- **STATED TASK 1**
Rewrite the Kerberoasting text starting at "### Kerberoasting - Performing" and ending at "domain user credentials.", replacing "Linux" with "macOS".

─── SOURCE EXTRACT

Our enumeration up to this point has given us a broad picture of the domain and potential issues. We have enumerated user accounts and can see that some are configured with Service Principal Names. Let's see how we can leverage this to move laterally and escalate privileges in the target domain.

### Kerberoasting Overview

Kerberoasting is a lateral movement/privilege escalation technique in Active Directory environments. This attack targets [Service Principal Names (SPN)](https://docs.microsoft.com/en-us/windows/win32/ad/service-principal-names) accounts.

SPNs are unique identifiers that Kerberos uses to map a service instance to a service account in whose context the service is running.

Domain accounts are often used to run services to overcome the network authentication limitations of built-in accounts such as `NT AUTHORITY\LOCAL SERVICE`. Any domain user can request a Kerberos ticket for any service account in the same domain. This is also possible across forest trusts if authentication is permitted across the trust boundary.

All you need to perform a Kerberoasting attack is an account's cleartext password (or NTLM hash), a shell in the context of a domain user account, or SYSTEM level access on a domain-joined host.

Finding SPNs associated with highly privileged accounts in a Windows environment is very common. Retrieving a Kerberos ticket for an account with an SPN does not by itself allow you to execute commands in the context of this account. However, the ticket (TGS-REP) is encrypted with the service account’s NTLM hash, so the cleartext password can potentially be obtained by subjecting it to an offline brute-force attack with a tool such as Hashcat.

Service accounts are often configured with weak or reused password to simplify administration, and sometimes the password is the same as the username. If the password for a domain SQL Server service account is cracked, you are likely to find yourself as a local admin on multiple servers, if not Domain Admin

For example, if the SPN is set to MSSQL/SRV01, we can access the MSSQL service as sysadmin, enable the xp\_cmdshell extended procedure and gain code execution on the target SQL server.

### Kerberoasting - Performing the Attack

Depending on your position in a network, this attack can be performed in multiple ways:

* From a non-domain joined Linux host using valid domain user credentials.

──────
─── ENTRIES SUPPLIED

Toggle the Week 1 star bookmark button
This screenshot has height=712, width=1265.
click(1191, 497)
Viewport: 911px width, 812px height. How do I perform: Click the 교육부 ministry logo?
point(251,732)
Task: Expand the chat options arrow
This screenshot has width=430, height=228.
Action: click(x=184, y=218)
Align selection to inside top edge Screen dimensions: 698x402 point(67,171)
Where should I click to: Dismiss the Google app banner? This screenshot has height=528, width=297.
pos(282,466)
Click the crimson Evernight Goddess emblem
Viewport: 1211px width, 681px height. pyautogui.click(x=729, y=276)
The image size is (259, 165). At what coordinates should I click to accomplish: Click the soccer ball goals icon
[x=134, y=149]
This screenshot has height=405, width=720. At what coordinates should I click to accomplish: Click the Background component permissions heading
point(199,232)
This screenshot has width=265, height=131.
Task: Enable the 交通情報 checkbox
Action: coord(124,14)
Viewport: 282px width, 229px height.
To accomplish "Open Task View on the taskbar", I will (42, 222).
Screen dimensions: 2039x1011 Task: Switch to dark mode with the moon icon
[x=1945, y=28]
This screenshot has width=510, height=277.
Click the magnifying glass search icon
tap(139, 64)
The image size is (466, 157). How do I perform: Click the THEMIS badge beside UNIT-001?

──────

- **STATED TASK 2**
Present the lines of the listing as a Markdown table with the columns Number and Listing line. Start at the line that contains "Where should I" and end at the line that contains "[x=1945, y=28]", numbering the rows and leaving out blank lines.

- **RESPONSE 1**
### Kerberoasting - Performing the Attack

Depending on your position in a network, this attack can be performed in multiple ways:

* From a non-domain joined macOS host using valid domain user credentials.

- **RESPONSE 2**
| Number | Listing line |
|---|---|
| 1 | Where should I click to: Dismiss the Google app banner? This screenshot has height=528, width=297. |
| 2 | pos(282,466) |
| 3 | Click the crimson Evernight Goddess emblem |
| 4 | Viewport: 1211px width, 681px height. pyautogui.click(x=729, y=276) |
| 5 | The image size is (259, 165). At what coordinates should I click to accomplish: Click the soccer ball goals icon |
| 6 | [x=134, y=149] |
| 7 | This screenshot has height=405, width=720. At what coordinates should I click to accomplish: Click the Background component permissions heading |
| 8 | point(199,232) |
| 9 | This screenshot has width=265, height=131. |
| 10 | Task: Enable the 交通情報 checkbox |
| 11 | Action: coord(124,14) |
| 12 | Viewport: 282px width, 229px height. |
| 13 | To accomplish "Open Task View on the taskbar", I will (42, 222). |
| 14 | Screen dimensions: 2039x1011 Task: Switch to dark mode with the moon icon |
| 15 | [x=1945, y=28] |